2019-11-28 16:09:52 INFO     rasa.nlu.components  - Added 'SpacyNLP' to component cache. Key 'SpacyNLP-en'.
2019-11-28 16:09:52 INFO     rasa.nlu.test  - Running model for predictions:
  0%|                                                                                            | 0/9 [00:00<?, ?it/s]
Traceback (most recent call last):
  File "c:\users\tizianolabruna\anaconda3\lib\runpy.py", line 193, in _run_module_as_main
    "__main__", mod_spec)
  File "c:\users\tizianolabruna\anaconda3\lib\runpy.py", line 85, in _run_code
    exec(code, run_globals)
  File "C:\Users\TizianoLabruna\Anaconda3\Scripts\rasa.exe\__main__.py", line 9, in <module>
  File "C:\Users\TizianoLabruna\AppData\Roaming\Python\Python37\site-packages\rasa\__main__.py", line 76, in main
    cmdline_arguments.func(cmdline_arguments)
  File "C:\Users\TizianoLabruna\AppData\Roaming\Python\Python37\site-packages\rasa\cli\test.py", line 136, in test_nlu
    exclusion_percentages=args.percentages,
  File "C:\Users\TizianoLabruna\AppData\Roaming\Python\Python37\site-packages\rasa\test.py", line 179, in compare_nlu_models
    runs,
  File "C:\Users\TizianoLabruna\AppData\Roaming\Python\Python37\site-packages\rasa\nlu\test.py", line 1325, in compare_nlu
    test_path, model_path, output_directory=output_path, errors=True
  File "C:\Users\TizianoLabruna\AppData\Roaming\Python\Python37\site-packages\rasa\nlu\test.py", line 1034, in run_evaluation
    interpreter, test_data
  File "C:\Users\TizianoLabruna\AppData\Roaming\Python\Python37\site-packages\rasa\nlu\test.py", line 889, in get_eval_data
    result = interpreter.parse(example.text, only_output_properties=False)
  File "C:\Users\TizianoLabruna\AppData\Roaming\Python\Python37\site-packages\rasa\nlu\model.py", line 380, in parse
    component.process(message, **self.context)
  File "C:\Users\TizianoLabruna\AppData\Roaming\Python\Python37\site-packages\rasa\nlu\classifiers\sklearn_intent_classifier.py", line 148, in process
    intent_ids, probabilities = self.predict(X)
  File "C:\Users\TizianoLabruna\AppData\Roaming\Python\Python37\site-packages\rasa\nlu\classifiers\sklearn_intent_classifier.py", line 191, in predict
    pred_result = self.predict_prob(X)
  File "C:\Users\TizianoLabruna\AppData\Roaming\Python\Python37\site-packages\rasa\nlu\classifiers\sklearn_intent_classifier.py", line 180, in predict_prob
    return self.clf.predict_proba(X)
  File "c:\users\tizianolabruna\anaconda3\lib\site-packages\sklearn\svm\base.py", line 622, in _predict_proba
    X = self._validate_for_predict(X)
  File "c:\users\tizianolabruna\anaconda3\lib\site-packages\sklearn\svm\base.py", line 478, in _validate_for_predict
    (n_features, self.shape_fit_[1]))
ValueError: X.shape[1] = 256 should be equal to 128, the number of features at training time

Anybody knows how to help me?

Thank you, Tiziano

hi @tiziano - I’ve seen this before with the spaCy component but can’t quite remember what caused it. What does your config file look like ?
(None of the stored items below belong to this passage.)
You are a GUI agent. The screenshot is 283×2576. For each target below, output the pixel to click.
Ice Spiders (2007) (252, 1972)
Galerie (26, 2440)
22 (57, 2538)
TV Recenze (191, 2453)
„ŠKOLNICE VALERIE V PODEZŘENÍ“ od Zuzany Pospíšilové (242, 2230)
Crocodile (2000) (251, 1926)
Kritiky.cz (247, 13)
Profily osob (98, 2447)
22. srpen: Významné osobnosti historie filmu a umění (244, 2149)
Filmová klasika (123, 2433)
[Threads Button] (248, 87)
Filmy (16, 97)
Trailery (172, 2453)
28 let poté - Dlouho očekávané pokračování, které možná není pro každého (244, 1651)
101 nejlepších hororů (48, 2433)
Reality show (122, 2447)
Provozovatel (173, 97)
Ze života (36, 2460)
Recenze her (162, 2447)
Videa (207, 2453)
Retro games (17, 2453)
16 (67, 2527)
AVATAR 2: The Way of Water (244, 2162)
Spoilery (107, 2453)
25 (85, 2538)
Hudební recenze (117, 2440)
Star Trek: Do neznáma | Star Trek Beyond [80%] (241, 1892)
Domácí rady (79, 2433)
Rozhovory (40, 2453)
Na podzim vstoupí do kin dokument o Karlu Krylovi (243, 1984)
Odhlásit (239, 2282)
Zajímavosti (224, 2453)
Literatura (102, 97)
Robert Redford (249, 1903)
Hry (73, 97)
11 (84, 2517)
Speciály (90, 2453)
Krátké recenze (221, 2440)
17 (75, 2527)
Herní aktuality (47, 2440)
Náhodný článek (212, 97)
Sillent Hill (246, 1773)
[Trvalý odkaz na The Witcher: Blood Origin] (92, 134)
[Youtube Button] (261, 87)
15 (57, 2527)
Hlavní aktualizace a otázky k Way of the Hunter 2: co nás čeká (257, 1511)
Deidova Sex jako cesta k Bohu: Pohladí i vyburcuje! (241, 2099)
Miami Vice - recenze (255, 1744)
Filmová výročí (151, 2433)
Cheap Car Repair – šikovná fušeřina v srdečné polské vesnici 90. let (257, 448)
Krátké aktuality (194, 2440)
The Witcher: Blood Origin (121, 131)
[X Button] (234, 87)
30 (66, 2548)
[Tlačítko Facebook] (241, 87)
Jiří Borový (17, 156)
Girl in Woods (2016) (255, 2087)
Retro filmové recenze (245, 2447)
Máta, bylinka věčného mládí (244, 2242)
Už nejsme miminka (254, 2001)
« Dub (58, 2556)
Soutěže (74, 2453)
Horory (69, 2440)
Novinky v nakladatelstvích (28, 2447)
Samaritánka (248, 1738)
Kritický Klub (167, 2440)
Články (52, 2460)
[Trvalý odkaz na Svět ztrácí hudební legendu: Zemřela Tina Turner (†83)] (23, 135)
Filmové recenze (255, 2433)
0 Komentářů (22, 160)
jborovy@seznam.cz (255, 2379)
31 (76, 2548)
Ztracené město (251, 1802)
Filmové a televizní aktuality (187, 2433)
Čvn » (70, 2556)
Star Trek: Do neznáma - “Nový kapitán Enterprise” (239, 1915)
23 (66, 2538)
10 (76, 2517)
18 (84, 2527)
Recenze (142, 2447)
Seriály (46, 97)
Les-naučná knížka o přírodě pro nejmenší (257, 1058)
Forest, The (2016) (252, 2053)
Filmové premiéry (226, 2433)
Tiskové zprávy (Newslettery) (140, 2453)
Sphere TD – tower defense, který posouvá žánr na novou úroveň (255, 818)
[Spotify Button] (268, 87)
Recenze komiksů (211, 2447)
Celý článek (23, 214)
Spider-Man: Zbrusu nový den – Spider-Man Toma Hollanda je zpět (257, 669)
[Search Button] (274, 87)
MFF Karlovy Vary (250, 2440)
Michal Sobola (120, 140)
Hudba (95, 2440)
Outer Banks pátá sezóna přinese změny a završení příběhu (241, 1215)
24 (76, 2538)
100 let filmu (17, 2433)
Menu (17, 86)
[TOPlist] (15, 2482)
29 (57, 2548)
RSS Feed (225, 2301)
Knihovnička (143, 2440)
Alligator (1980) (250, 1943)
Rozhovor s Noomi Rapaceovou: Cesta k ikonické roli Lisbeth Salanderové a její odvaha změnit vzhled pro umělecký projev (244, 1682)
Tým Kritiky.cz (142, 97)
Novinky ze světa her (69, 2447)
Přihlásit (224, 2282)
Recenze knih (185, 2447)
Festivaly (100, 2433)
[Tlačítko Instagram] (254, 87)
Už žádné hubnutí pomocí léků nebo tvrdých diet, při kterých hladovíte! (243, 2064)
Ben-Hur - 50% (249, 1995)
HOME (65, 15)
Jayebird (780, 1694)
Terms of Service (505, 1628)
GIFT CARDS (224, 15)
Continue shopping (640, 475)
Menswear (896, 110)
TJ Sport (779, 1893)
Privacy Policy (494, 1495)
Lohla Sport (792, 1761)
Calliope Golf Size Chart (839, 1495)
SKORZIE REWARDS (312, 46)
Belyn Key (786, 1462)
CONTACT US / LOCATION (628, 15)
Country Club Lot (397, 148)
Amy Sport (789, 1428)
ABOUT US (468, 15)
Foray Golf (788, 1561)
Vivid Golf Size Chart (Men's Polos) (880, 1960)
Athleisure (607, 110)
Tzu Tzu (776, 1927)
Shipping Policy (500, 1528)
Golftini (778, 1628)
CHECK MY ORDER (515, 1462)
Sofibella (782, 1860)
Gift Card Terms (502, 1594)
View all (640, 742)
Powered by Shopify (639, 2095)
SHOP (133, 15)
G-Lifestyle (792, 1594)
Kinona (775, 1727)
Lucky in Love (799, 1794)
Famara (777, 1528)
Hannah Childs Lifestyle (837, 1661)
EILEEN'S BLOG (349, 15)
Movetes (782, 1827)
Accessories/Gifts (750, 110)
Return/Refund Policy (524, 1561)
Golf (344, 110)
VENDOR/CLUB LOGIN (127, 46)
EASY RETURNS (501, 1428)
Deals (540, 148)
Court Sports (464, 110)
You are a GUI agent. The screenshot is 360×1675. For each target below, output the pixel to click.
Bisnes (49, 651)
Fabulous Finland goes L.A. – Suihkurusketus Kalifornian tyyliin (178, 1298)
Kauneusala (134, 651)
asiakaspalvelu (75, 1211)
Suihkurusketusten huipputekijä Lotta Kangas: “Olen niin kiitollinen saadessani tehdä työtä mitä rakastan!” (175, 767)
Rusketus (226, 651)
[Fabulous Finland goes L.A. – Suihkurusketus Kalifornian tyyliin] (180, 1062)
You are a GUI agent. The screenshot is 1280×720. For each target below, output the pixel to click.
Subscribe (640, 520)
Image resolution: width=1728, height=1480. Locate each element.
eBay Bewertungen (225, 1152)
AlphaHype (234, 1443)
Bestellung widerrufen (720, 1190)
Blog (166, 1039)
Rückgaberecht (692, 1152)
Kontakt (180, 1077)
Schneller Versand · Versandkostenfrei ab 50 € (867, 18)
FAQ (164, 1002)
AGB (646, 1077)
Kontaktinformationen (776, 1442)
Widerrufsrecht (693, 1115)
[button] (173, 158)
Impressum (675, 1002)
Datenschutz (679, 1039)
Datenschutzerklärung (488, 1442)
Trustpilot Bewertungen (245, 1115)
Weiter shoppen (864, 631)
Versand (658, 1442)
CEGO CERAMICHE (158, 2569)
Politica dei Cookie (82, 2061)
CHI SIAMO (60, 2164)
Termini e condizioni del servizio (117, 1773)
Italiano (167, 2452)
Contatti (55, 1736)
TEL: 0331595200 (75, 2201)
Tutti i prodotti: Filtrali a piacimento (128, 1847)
Hi @amn41, thank you for replying. My config files are the following:

config.yml

language: "en"

pipeline: 
- name: "WhitespaceTokenizer"
- name: "RegexFeaturizer"
- name: "CRFEntityExtractor"
- name: "EntitySynonymMapper"
- name: "CountVectorsFeaturizer"
- name: "EmbeddingIntentClassifier"

policies:
- name: MemoizationPolicy
- name: MappingPolicy
- name: EmbeddingPolicy
  max_history: 10
  batch_strategy: balanced
  epochs: 5
  random_seed: 1234
  evaluate_on_num_examples: 0

config2.yml

language: "en"

pipeline: pretrained_embeddings_spacy

policies:
- name: MemoizationPolicy
- name: MappingPolicy
- name: EmbeddingPolicy
  max_history: 10
  batch_strategy: balanced
  epochs: 5
  random_seed: 1234
  evaluate_on_num_examples: 0

do the models train correctly if you train them separately?